All the speculation about my personal politics, much like Cornelius’s accusation that I’m just like Shirin Akiner, is pedantic and unnecessary. I’ve kept this discussion to the arguments without saying the people I disagree with are bad people — wrong on this topic, but not bad people. The two of you are making me reconsider my decision to not engage in personal attacks.

peter chamberlin November 5, 2011 at 12:04 pm

The Freedom House (Soros crowd) approach is intended to further the goals of the “Arab spring” subversives at the State Dept. They insist that, whatever is done, be done in a fashion shaped to erode the state’s powers. They are against any deal or compromise which doesn’t undermine Karimov’s rule. Human rights issues cannot be our primary concern, if we are truly making the deal to acquire an escape route.

Our real concern should be with the military agreements that have been made, especially what military materiel is to be transferred to the Uzbek govt. and how that will upset the balance of power with Tajikistan, where issues like dams and water shortages threaten to turn hostile if the situation escalates.

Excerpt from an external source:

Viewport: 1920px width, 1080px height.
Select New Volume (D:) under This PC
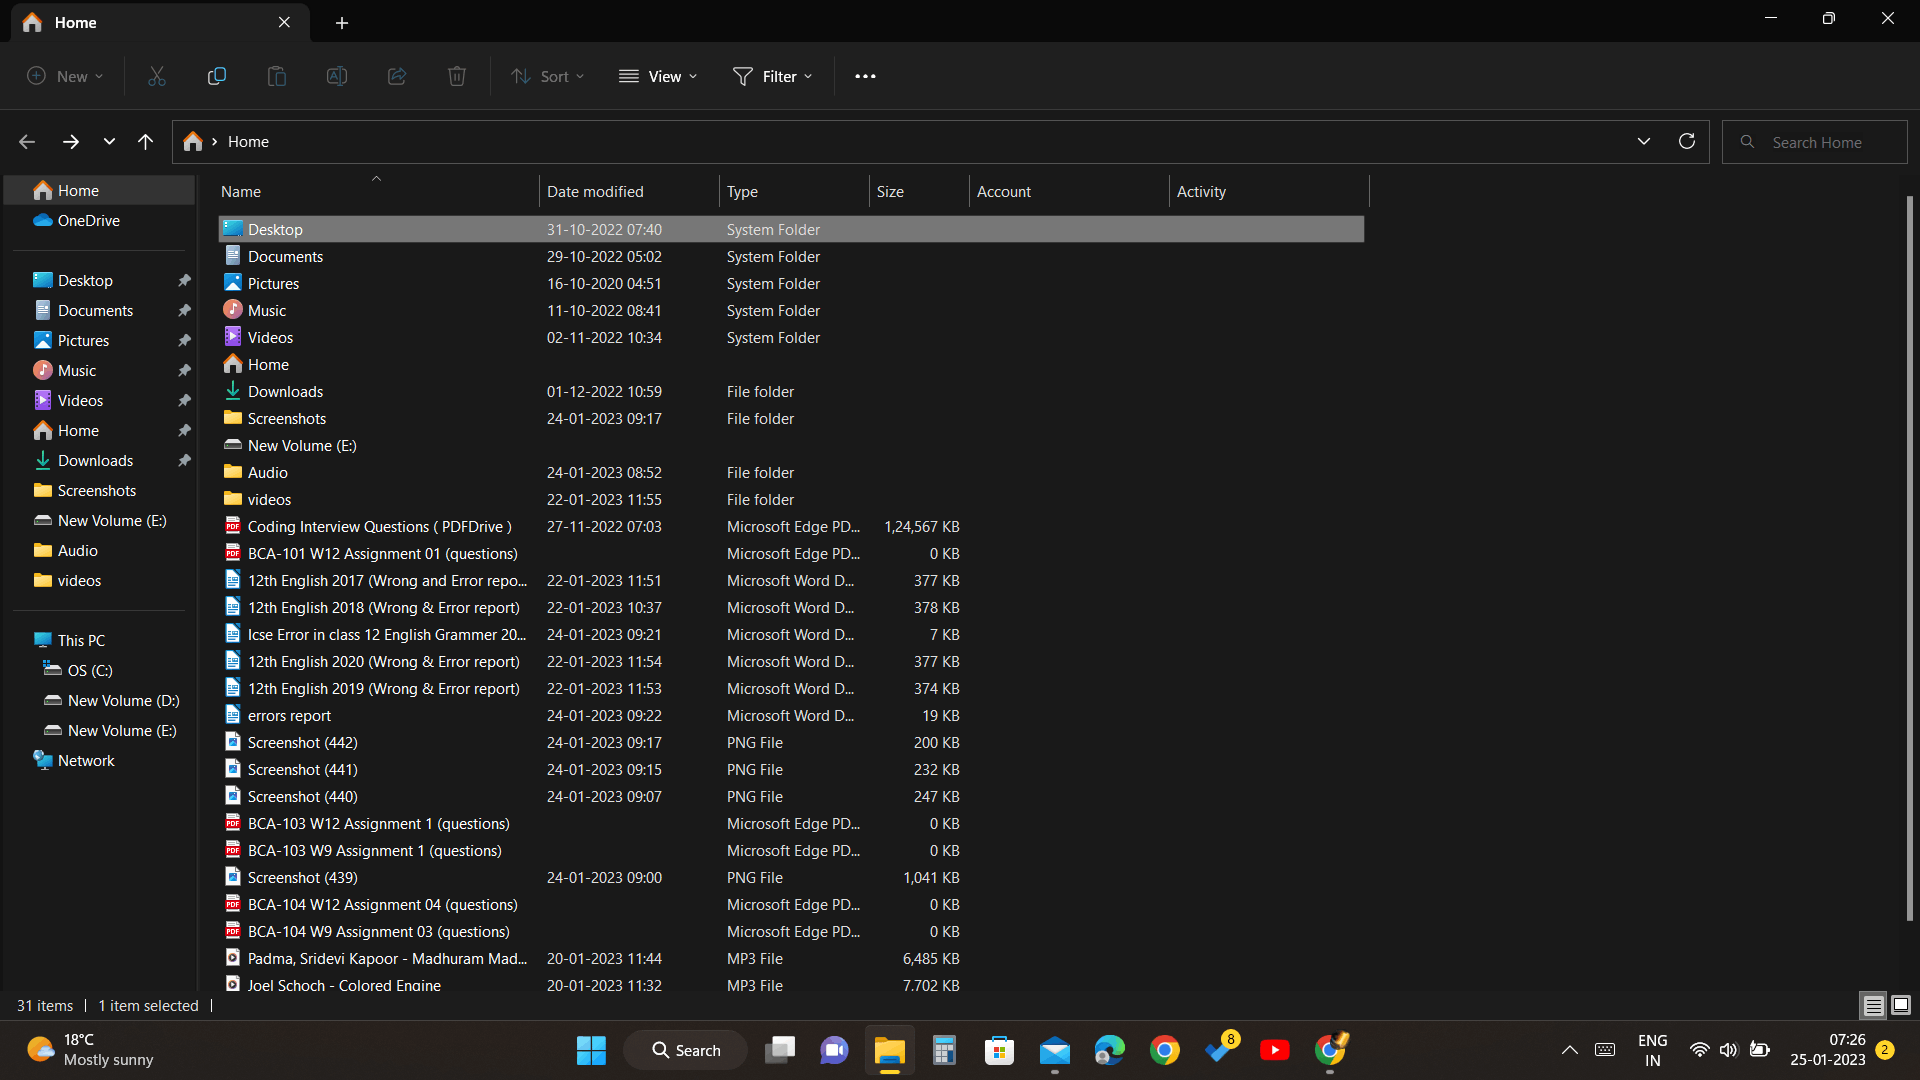[x=123, y=701]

We will not know the size or shape of that military aid until we understand what has been agreed to. Did Karimov give Obama an escape route or a highway from Afghanistan into Central Asia? Did we collar the Asian Devel. Bank into upgrading the Uzbek A373 highway simply to gain egress for heavy equipment moving into the Ferghana Valley, where NATO forces could reinforce troops in Kyrgyzstan, especially in any unwanted eviction from Manas air base?

John Walker November 6, 2011 at 1:13 am

Whatever dude! Those Uzzies sure have it coming to them one of these days. Shit rolls downhill, know what I’m saying?!!
Joshua Foust Rulez!!!!!

Xenophon November 8, 2011 at 10:02 pm

Here’s an idea: Instead of coddling a murderous dictator in Uzbekistan, why don’t we stop trying to isolate Iran–a much more civilized state, arrive at an entente with them and let them provide MUCH easier access to Afghanistan?

There’s no compelling evidence that Iran is building nuclear weapons, and even if they are, they won’t use them and they’ll be much more secure than those in the Pakistani state we have worked so effectively to destabilize.

With another access corridor into and out of Afghanistan (and Central Asia), we can afford to play a bit more hard ball with Karimov.

Anonymous November 10, 2011 at 4:45 am

I don’t know who you are, but “civilized” Iranians hate the U.S. Do you seriously believe they can offer you an alternative access to Afghanistan? Or is it being a dictator in somewhat lesser degree makes the one no longer a dictator? At least, women in Uzbekistan has more freedom and do not publicly execute its own people unlike in the “civilized” Iran.

Anonymous November 10, 2011 at 5:23 am

Instead of coddling with a dictator, why don’t you ship all of your goods through Pakistan. After all, it is not Uzbekistan who begged for the NDN supply route. Apparently, Pakistan is no longer friends with the U.S. and they made it clear they are not going to follow the U.S. directives. The mentality of those who are against the relationships with Uzbekistan is so naive: become friends with the enemy (also a dictator) instead of a dictator who is willing to change. Obviously, isolating a country never achieved a change, or did it?
Of course, Uzbekistan tries to have a good relationship with the U.S. for its foreign policy goals, but I don’t think it is so naive to believe that Afghanistan will become a stable country right after the U.S. exit. Even if Afghanistan goes down the toilet, it doesn’t pose a serious security threat to Uzbekistan.